We went out to Mandorani today and all of the stoves seem to be working great! Very relieved. The one kinda problematic family from before seemed a lot more together. Apparently there is some legal fallout still from our conflict with Victor (who is now the president of the neighborhood association), and our friend & stovebuilder Tomas is being taken to civil court on Wednesday. Victor is claiming we never gave him his money back, that´ll teach us to not do receipts. Fortunately Laurie has blog entries referring to it that we are printing out, complete with dates. We also have witnesses who remember us talking about it. The end result is that there are six families that (according to Tomas) don´t want to have anything to do with us (although their stoves are working fine as well).
At worst we will have to pay the money again, I am actually kind of curious to see a court process. We called our lawyer friend Maribel to see if she can help us. They are also claiming that Tomas, as part of the association, had no authority to accept our money and (I think) they are demanding that he pay it to them? This is one of those times when we wish we were really super fluent in Espanol.
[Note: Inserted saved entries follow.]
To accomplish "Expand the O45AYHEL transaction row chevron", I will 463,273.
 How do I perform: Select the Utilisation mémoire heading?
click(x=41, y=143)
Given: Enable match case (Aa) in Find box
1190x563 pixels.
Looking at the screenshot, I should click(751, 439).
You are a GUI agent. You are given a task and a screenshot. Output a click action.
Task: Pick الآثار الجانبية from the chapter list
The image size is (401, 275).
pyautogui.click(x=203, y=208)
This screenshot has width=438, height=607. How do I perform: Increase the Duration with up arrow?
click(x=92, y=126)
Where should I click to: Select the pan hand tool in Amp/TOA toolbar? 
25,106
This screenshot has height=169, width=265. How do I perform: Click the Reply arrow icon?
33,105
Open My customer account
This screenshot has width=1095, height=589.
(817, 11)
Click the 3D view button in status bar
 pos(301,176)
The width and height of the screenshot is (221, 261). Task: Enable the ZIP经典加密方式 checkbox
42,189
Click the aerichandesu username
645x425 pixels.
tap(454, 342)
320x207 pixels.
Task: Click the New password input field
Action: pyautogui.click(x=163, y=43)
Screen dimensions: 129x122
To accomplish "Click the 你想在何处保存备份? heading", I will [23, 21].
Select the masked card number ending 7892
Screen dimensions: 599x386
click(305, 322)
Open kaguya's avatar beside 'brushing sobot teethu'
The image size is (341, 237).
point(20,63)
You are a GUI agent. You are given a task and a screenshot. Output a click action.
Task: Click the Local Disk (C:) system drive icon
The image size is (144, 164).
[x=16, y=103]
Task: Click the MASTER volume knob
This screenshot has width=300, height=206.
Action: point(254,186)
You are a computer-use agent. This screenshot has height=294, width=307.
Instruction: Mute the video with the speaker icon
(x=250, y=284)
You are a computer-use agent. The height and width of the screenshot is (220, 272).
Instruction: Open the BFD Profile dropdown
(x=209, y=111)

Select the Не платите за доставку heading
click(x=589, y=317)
The important thing is that the stove design has proved itself to be solid and dependable. Even the initial one that was built in June of 2007 is still working fine.
We also saw our young friend MaFre (now age 16) who we helped get eye surgery last time. She is doing great, does not need more surgery, and is in college studying to be an accountant. She´s also learning English.
We were planning on having a big meeting next Sunday, but then we realized it was Election Day! So no way will we get anything done then. We switched to Friday for our followup visits and testing.
― sleeve, Sunday, 3 April 2011 19:37 (2 years ago) Permalink
Well that was a rough couple of days, but everything turned out OK. Laurie got sick yesterday and ended up in the hospital for a night with altitude sickness aka soroche. After an IV drip and a night of oxygen she was OK enough today to go home to our little hostel room where she is resting now after a big lunch of quinoa soup.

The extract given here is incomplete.